Advantageously the step of processing the measurement signal using the
SOC algorithm is performed simultaneously for all battery cells in the battery bank.
Preferably the SOC algorithm determines if the cell voltage is less than a low voltage setting or greater than a high voltage setting, and sets the charge accumulator to 0% or 100% accordingly. Typically the SOC algorithm then calculates a charge stored in each cell. Advantageously the SOC algorithm detects whether or not a current spike has occurred, and if so calculates the internal resistance of each battery cell. An alarm is preferably generated if the calculated resistance is higher than an expected resistance for any cell.

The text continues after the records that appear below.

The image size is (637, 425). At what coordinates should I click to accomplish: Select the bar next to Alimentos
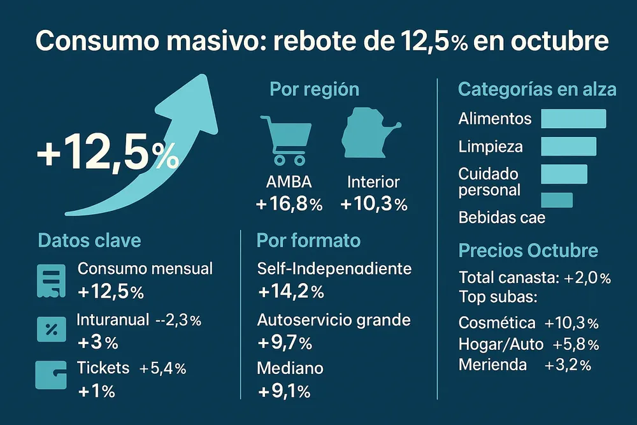coord(573,119)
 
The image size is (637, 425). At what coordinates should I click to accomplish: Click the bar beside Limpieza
coord(568,146)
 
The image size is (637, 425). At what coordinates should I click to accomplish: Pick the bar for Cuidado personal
coord(564,174)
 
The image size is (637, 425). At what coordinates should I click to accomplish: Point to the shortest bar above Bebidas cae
coord(556,200)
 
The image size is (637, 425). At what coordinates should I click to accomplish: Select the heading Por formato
coord(308,240)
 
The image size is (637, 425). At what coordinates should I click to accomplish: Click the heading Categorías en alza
coord(537,89)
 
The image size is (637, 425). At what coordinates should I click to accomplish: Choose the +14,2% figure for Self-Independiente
coord(291,292)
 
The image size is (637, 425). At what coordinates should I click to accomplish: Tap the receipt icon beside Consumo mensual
coord(52,280)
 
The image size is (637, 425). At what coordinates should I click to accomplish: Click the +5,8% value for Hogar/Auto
coord(576,345)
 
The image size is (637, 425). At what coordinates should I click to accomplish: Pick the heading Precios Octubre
coord(528,250)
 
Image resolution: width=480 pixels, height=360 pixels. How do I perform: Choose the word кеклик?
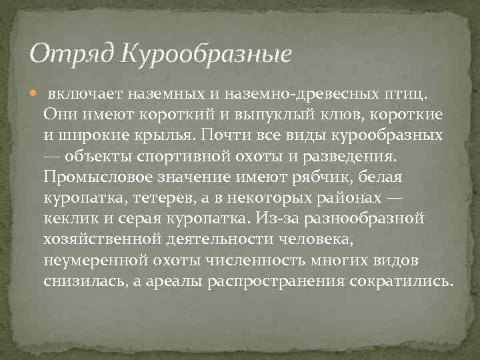(x=69, y=218)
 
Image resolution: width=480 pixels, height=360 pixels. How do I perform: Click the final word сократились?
(x=399, y=281)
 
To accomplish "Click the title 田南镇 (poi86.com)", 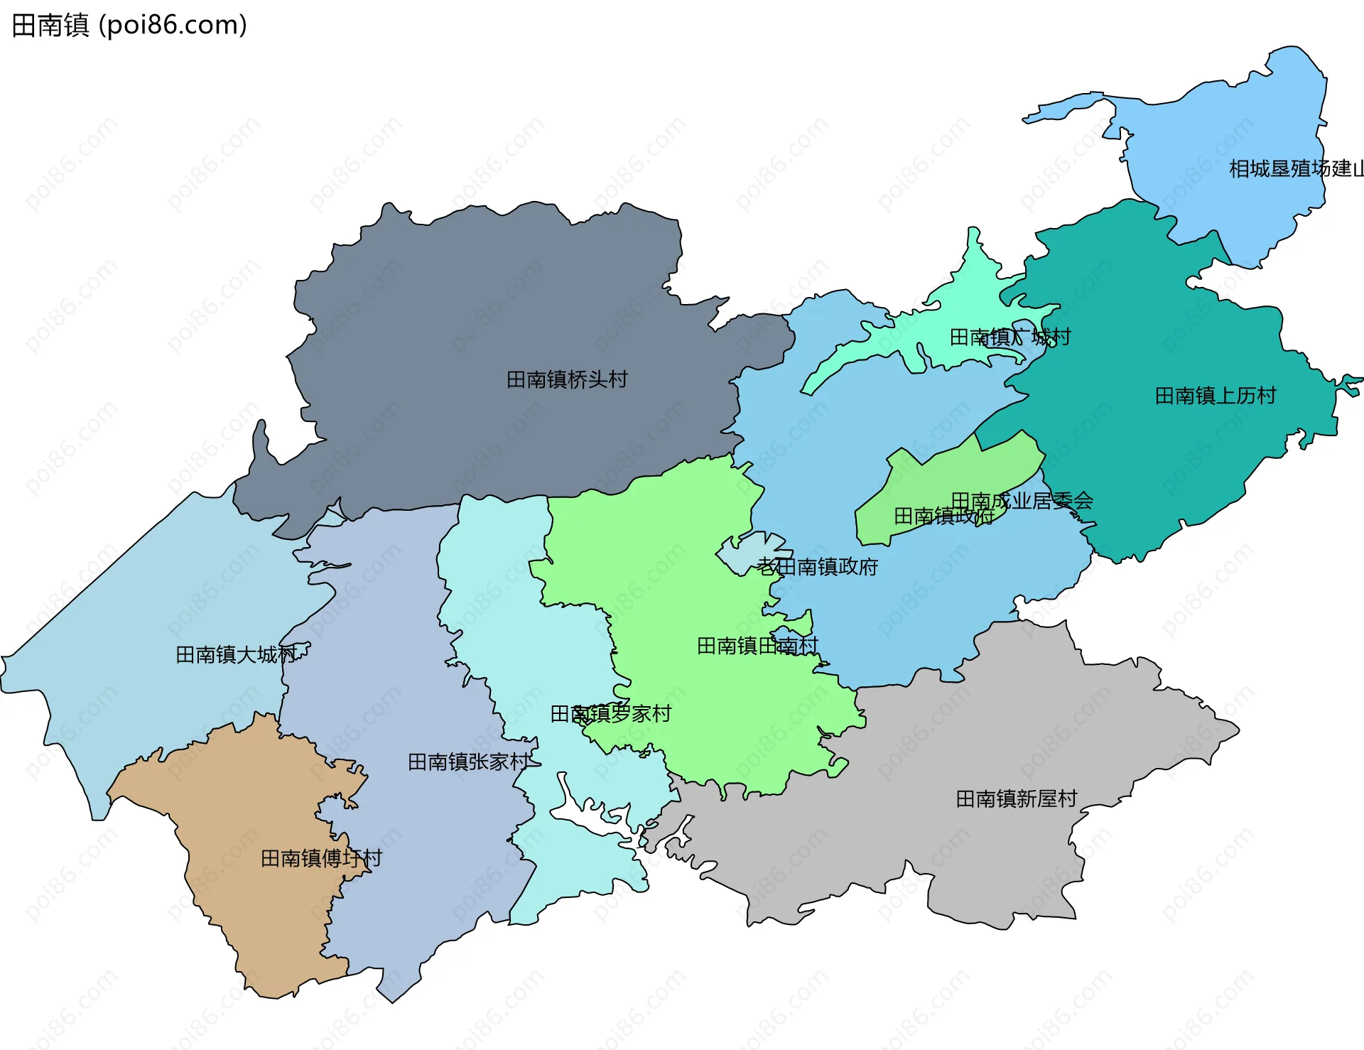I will (129, 25).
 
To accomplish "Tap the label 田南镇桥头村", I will (567, 379).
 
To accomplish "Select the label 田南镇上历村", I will (1215, 396).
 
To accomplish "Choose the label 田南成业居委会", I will (1022, 501).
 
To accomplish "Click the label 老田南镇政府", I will (817, 566).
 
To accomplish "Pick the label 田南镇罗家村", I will (611, 713).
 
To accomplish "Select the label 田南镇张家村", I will (469, 762).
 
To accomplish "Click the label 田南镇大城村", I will (236, 654).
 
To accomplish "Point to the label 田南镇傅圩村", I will (321, 858).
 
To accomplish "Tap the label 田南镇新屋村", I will (1016, 799).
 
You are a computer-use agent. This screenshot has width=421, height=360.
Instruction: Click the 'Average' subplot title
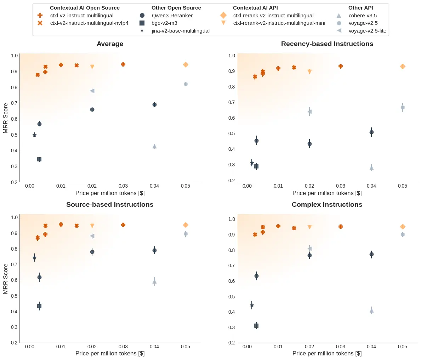click(x=110, y=44)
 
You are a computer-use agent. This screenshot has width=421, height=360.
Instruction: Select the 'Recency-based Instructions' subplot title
click(x=327, y=44)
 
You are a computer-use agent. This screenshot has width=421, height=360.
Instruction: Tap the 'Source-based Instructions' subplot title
click(x=110, y=205)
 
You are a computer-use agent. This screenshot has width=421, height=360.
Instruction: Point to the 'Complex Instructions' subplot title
click(x=327, y=205)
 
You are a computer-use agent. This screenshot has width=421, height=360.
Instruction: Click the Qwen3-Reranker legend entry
click(x=171, y=16)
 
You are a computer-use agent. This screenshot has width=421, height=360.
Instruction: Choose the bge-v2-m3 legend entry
click(x=164, y=23)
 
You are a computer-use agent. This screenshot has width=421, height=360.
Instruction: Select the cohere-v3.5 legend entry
click(x=363, y=16)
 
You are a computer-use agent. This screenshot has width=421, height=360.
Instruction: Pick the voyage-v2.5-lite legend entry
click(x=367, y=31)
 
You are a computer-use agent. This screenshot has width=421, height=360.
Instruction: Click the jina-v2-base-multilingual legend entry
click(x=180, y=31)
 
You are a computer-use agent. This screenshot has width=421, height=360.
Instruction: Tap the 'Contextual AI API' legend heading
click(x=255, y=8)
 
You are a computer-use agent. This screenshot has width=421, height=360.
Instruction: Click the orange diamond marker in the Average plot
click(x=186, y=64)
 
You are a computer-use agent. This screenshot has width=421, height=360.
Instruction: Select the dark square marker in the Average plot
click(x=39, y=159)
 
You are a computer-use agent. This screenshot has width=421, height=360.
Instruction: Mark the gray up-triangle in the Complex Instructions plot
click(x=371, y=310)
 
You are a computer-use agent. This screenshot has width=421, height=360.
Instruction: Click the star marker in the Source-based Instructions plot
click(x=34, y=257)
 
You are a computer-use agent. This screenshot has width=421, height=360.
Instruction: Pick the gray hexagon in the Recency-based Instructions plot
click(x=403, y=107)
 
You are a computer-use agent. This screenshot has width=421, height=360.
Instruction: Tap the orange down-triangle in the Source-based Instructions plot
click(x=92, y=226)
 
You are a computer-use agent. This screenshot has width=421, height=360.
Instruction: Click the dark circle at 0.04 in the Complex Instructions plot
click(x=371, y=254)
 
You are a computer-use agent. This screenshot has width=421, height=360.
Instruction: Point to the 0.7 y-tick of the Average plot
click(x=14, y=103)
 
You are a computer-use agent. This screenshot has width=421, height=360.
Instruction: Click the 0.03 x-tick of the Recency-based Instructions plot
click(x=340, y=186)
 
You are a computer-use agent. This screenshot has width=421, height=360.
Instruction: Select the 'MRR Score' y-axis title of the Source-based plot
click(x=5, y=279)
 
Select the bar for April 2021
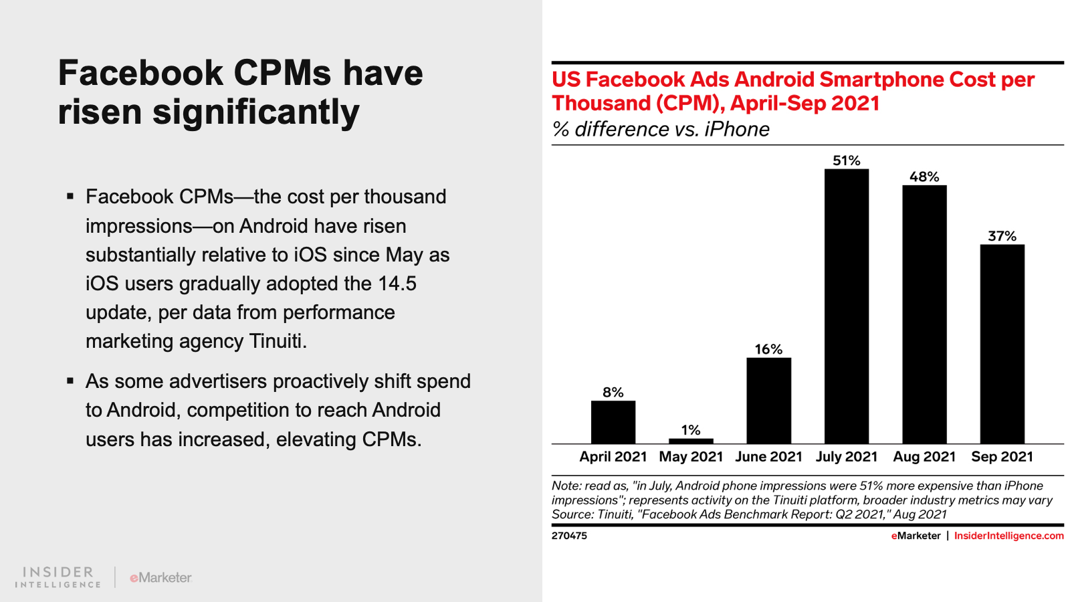click(x=613, y=422)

Preferably the SOC algorithm is also used to calculate a standard deviation for the internal voltage of the battery cells and an alarm is generated if the standard deviation for one or more of the cells is outside an expected range.
Throughout the specification, unless the context requires otherwise, the word “comprise” or variations such as “comprises” or “comprising”, will be understood to imply the inclusion of a stated integer or group of integers but not the exclusion of any other integer or group of integers. Likewise the word “preferably” or variations such as “preferred”, will be understood to imply that a stated integer or group of integers is desirable but not essential to the working of the invention.
2017272188 05 Dec 2017
Brief Description of the Drawings
The nature of the invention will be better understood from the following detailed description of several specific embodiments of battery monitoring system and method, given by way of example only, with reference to the accompanying drawings, in which:
Figure 1 is schematic diagram of a first embodiment of a battery monitoring system and method according to the present invention;
Figure 2 is functional block diagram of a preferred embodiment of a battery measurement unit (BMU) employed in the battery monitoring system and method of Figure 1; and,
Figure 3 is a flowchart of a preferred embodiment of a state of charge (SOC) algorithm employed in the battery monitoring system and method of Figure 1.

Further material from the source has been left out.